This morning sees us en route to Belo Horizonte in Minais Gerais province, filled with a particularly warm afterglow from last night’s memorable concert in São Paulo.
Following the arrival of the main group of Aurora players on Wednesday we worked for two more afternoons with a group of twenty local students, many drawn from the music education centres operated by the Guri Project in the outer districts of São Paulo. Ranging in age from 10 to 20, the students were an absolute joy to work with: full of enthusiasm, ideas, and excitement about experiencing a new kind of shared music-making.

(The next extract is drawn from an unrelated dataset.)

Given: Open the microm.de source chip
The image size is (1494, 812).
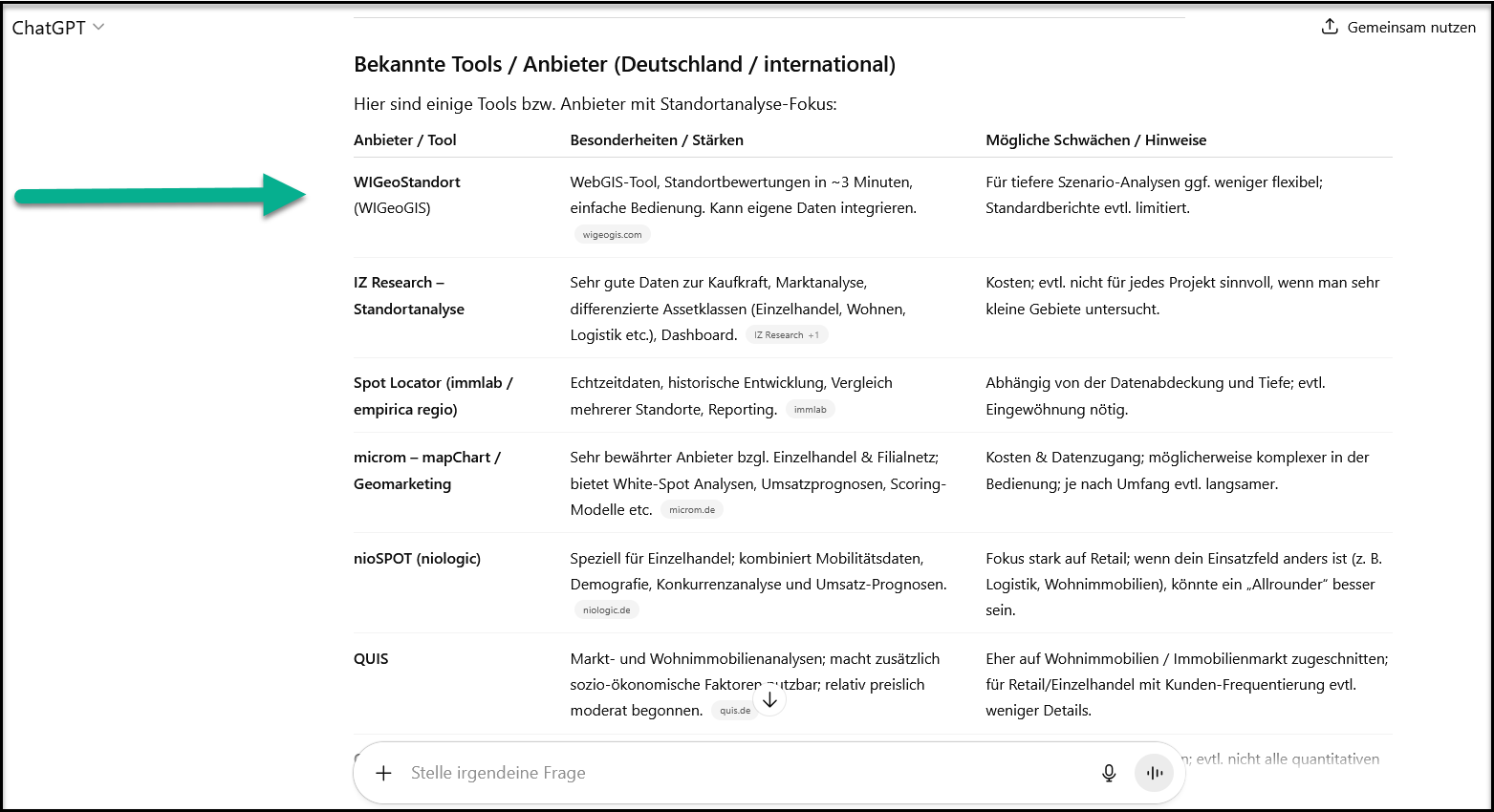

John Barber’s extraordinary knack for harnessing the creative energy of a group of young people of widely varying ages and abilities meant that over the course of just a couple of sessions, the students had produced three new pieces of music, working alongside John and the Aurora players to build up their melodic, rhythmic and harmonic structures.
This was the first time that the students had experienced this kind of composition workshop, and it was thrilling to see them embrace it so fully, improvising alongside the Aurora players and steering us in all sorts of (sometimes completely unexpected!) musical directions. 15-year old pianist Daniel gave us some brilliantly unhinged circus music for piano four hands; 12-year old Herbert conjured a real ear-worm of an opening melody for a new song; and the sax section produced some epic filmic moments that were straight out of Hollywood.
The project culminated in a joint performance at the auditorium of the Faculdad Santa Marcelina (FASM), in which the new pieces created and performed by the students alongside the Aurora players were interspersed with music ranging from Bartok, Berio and Brahms to Thomas Ades and Anna Meredith. Attended by a capacity crowd – mostly comprising other students from the Guri project – the concert was an electrifying occasion, and one of the most moving any of us could remember.
And after that of course, it was time for some São Paulo sushi.